● **YOUR GOAL**
Copy the records below without changes, starting at the line that contains "The height and" and continuing through the end of the records. Leave the pictures out of your answer.

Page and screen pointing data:
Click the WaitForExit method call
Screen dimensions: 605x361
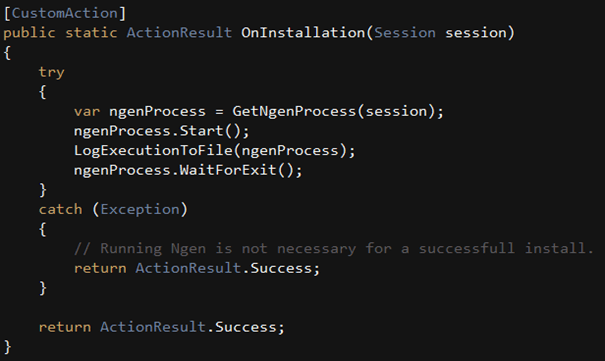point(228,170)
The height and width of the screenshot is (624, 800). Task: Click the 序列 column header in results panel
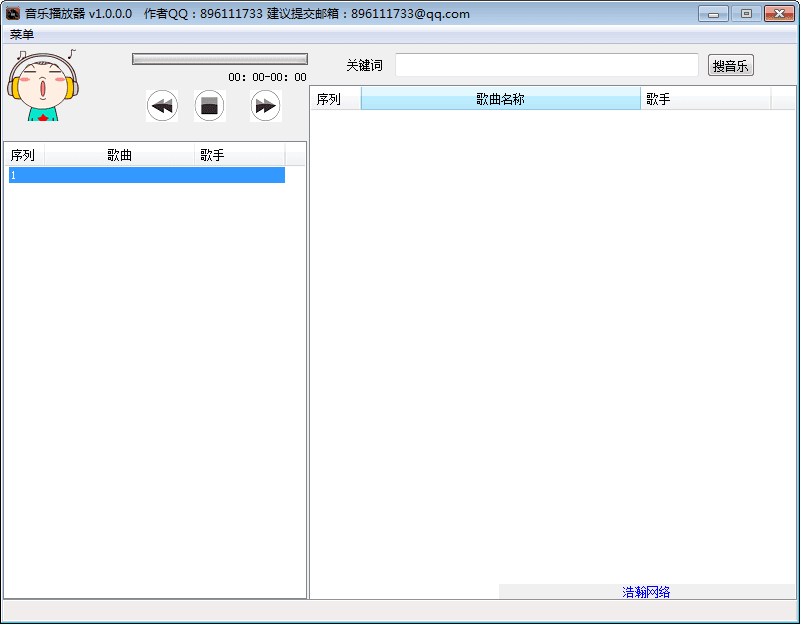pyautogui.click(x=335, y=98)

● **REPLY**
The height and width of the screenshot is (624, 800). Task: Click the 序列 column header in results panel
pyautogui.click(x=335, y=98)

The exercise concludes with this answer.